### Fragmento del texto
En este caso, se reconoce al Estado como una institución que desempeña un papel crucial en la regulación y organización del sistema social. Esto implica el establecimiento de leyes, políticas y normas que afectan las relaciones y conductas entre los ciudadanos. Además, el Estado gestiona recursos y se encarga del suministro de servicios públicos esenciales para el funcionamiento de la sociedad. La forma en cómo influye el Estado sobre el sistema social está determinada por las luchas de poder entre distintos partidos e ideologías políticas, ya sea de corte liberal, conservador, de izquierda o derecha.

### Instrucciones
1. Según el fragmento sobre el Estado, ¿qué determina la forma en que el Estado influye sobre el sistema social?
2. Indique si cada afirmación coincide con el fragmento sobre el Estado y cite las palabras exactas que lo deciden: (a) el Estado se encarga de suministrar servicios públicos esenciales; (b) el Estado cumple un papel secundario en la organización del sistema social; (c) las leyes y normas del Estado afectan las relaciones entre los ciudadanos.

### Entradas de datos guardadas
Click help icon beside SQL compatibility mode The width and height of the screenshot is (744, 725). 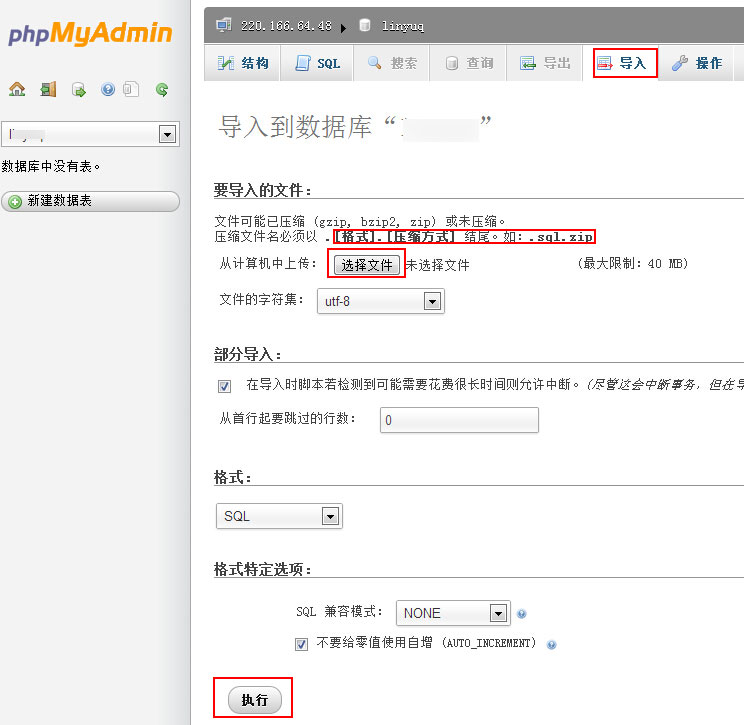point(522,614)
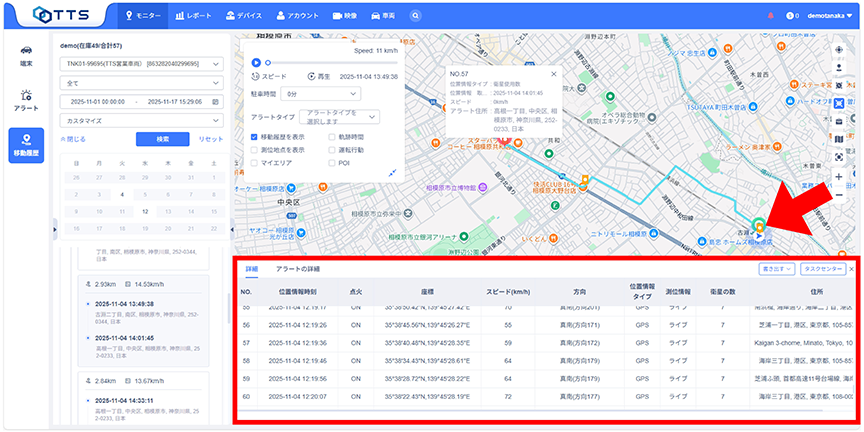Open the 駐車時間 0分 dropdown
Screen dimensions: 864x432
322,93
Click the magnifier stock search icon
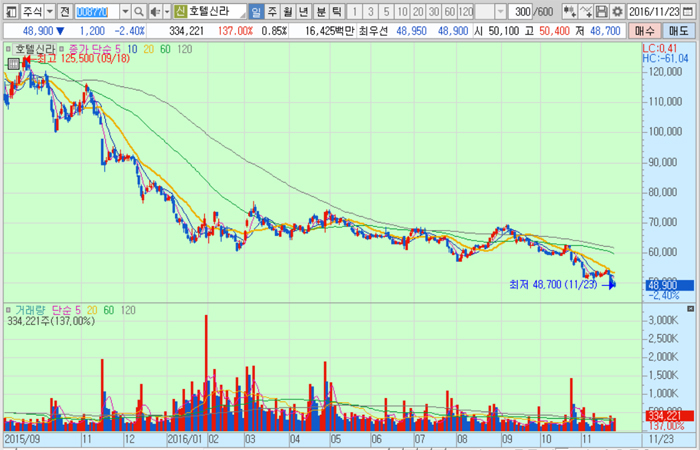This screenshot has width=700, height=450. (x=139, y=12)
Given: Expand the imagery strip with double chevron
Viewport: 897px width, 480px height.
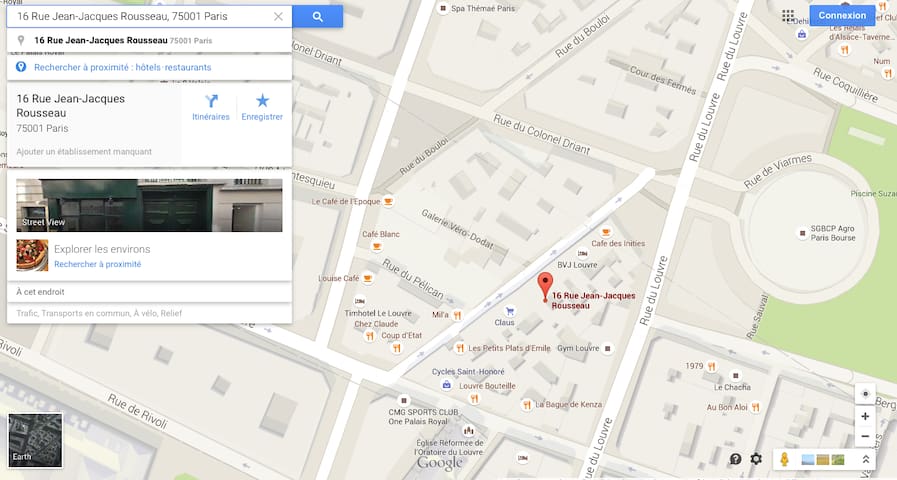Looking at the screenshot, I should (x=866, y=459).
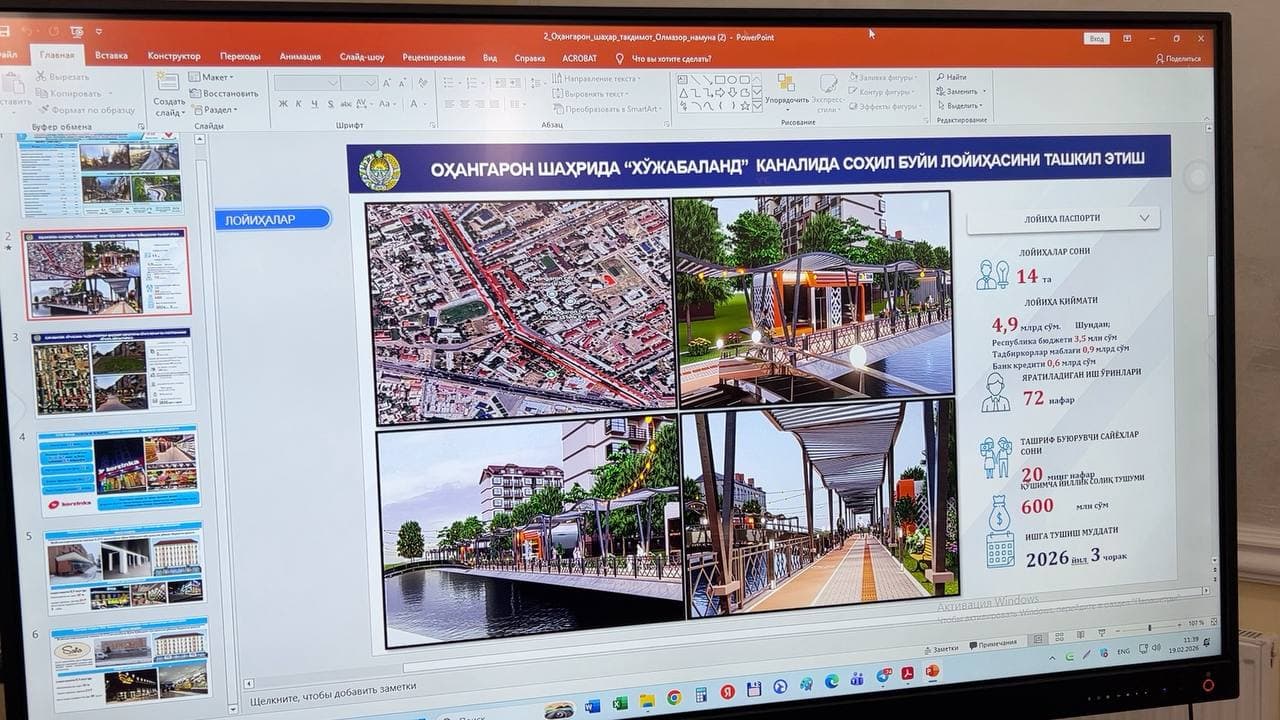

...

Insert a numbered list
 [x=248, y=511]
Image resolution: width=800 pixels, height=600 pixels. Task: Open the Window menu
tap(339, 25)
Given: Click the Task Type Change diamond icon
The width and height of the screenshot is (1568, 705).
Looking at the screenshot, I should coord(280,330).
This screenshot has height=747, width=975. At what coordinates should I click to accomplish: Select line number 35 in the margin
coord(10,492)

---

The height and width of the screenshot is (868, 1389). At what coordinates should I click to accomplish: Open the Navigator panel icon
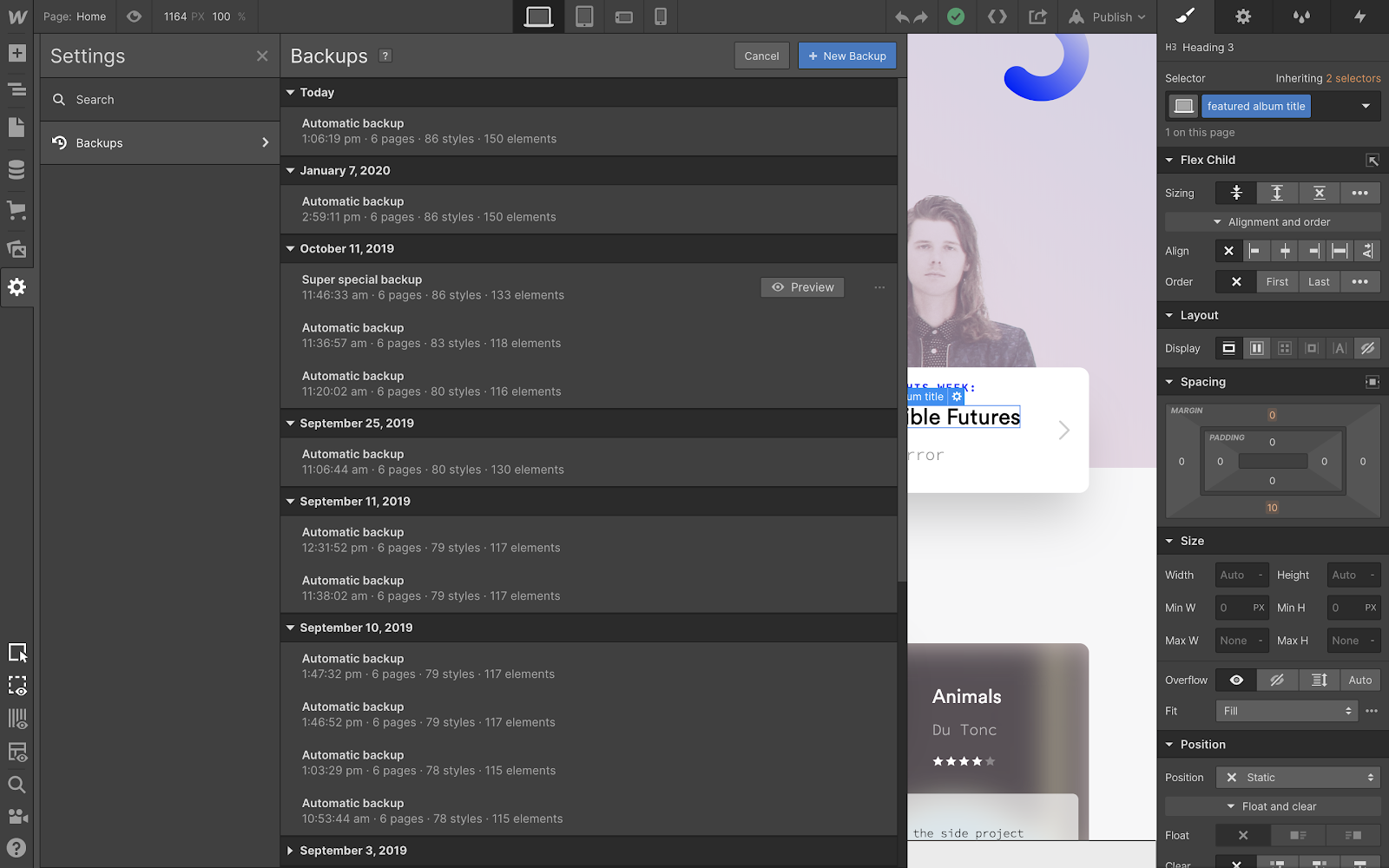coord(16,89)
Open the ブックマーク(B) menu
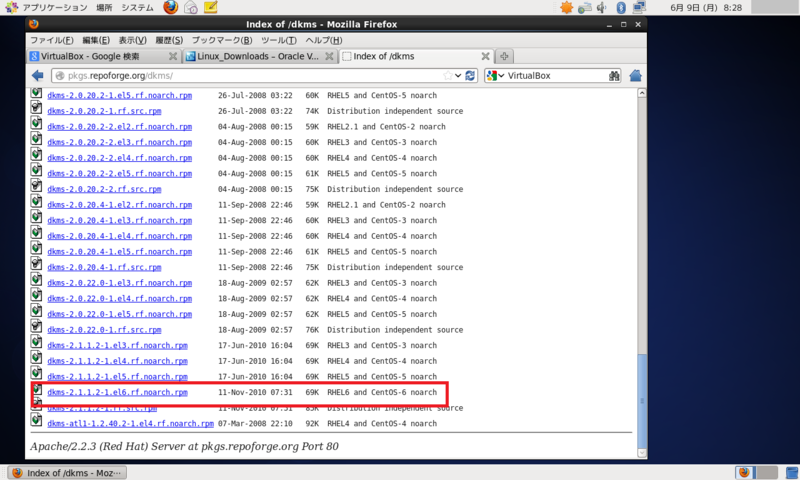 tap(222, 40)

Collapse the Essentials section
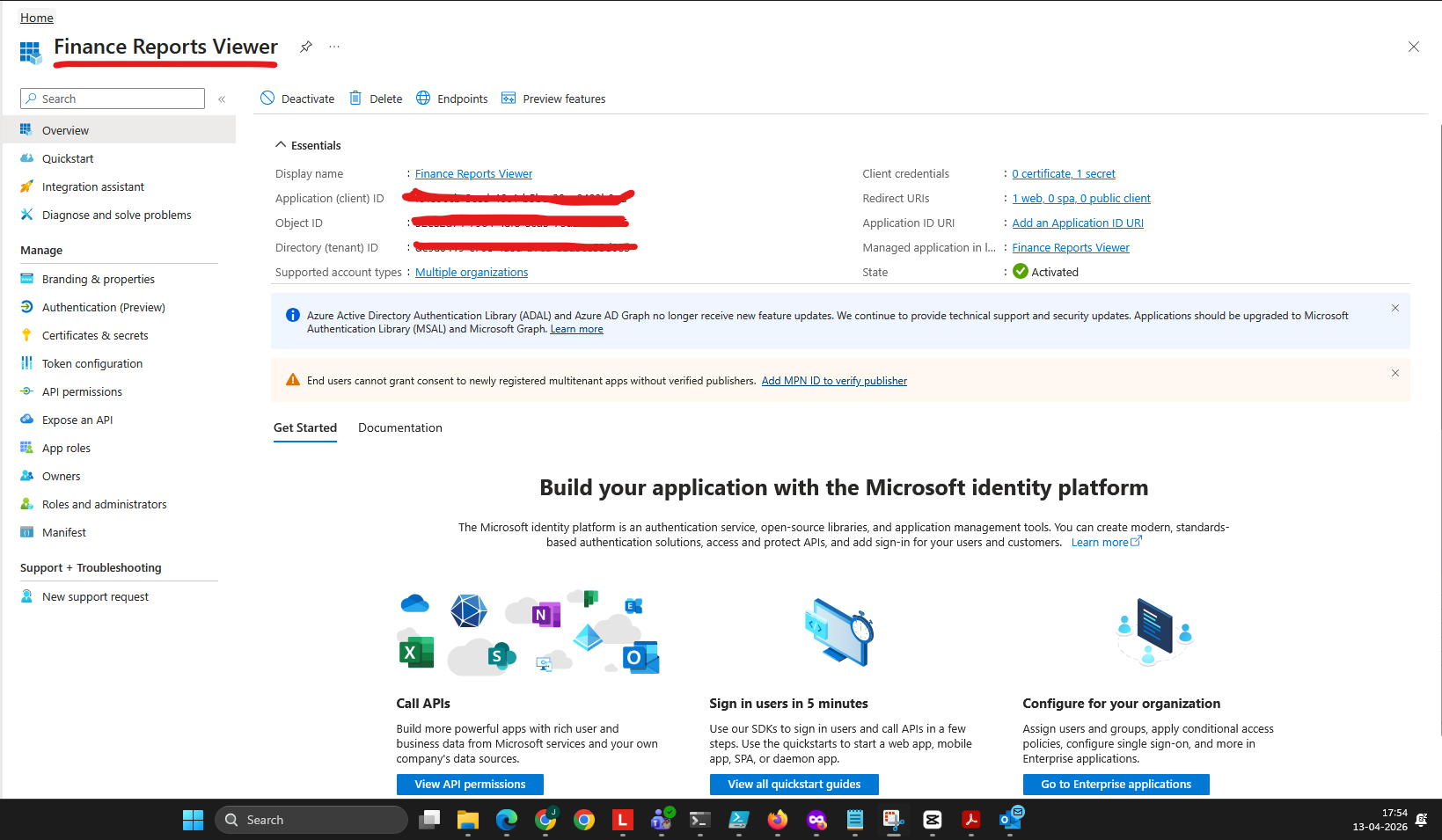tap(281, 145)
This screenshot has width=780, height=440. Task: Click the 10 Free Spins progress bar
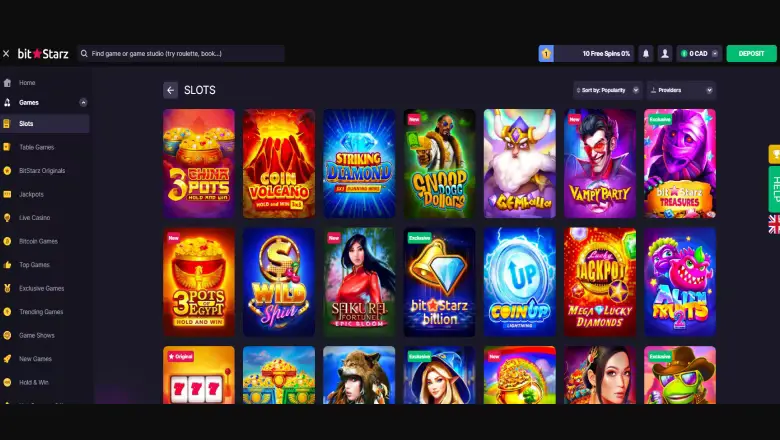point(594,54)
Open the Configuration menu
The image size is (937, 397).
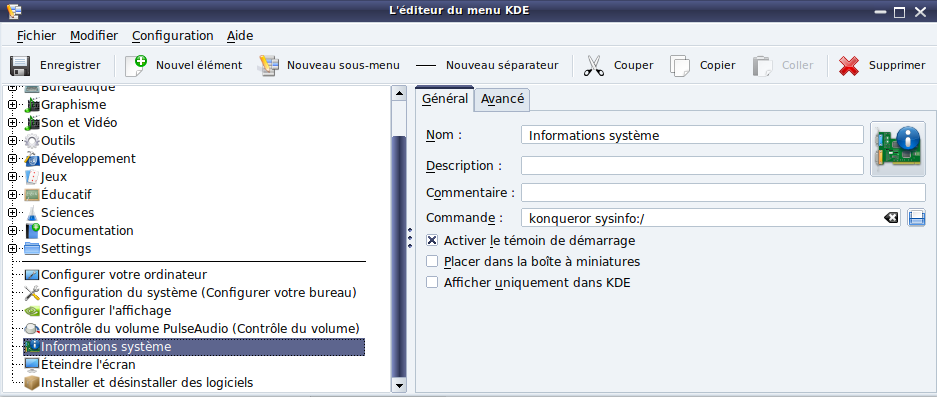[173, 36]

### Respuestas por número
1. Las luchas de poder entre distintos partidos e ideologías políticas.

2.
(a) Sí: «el Estado gestiona recursos y se encarga del suministro de servicios públicos esenciales para el funcionamiento de la sociedad».
(b) No: «desempeña un papel crucial en la regulación y organización del sistema social».
(c) Sí: «leyes, políticas y normas que afectan las relaciones y conductas entre los ciudadanos».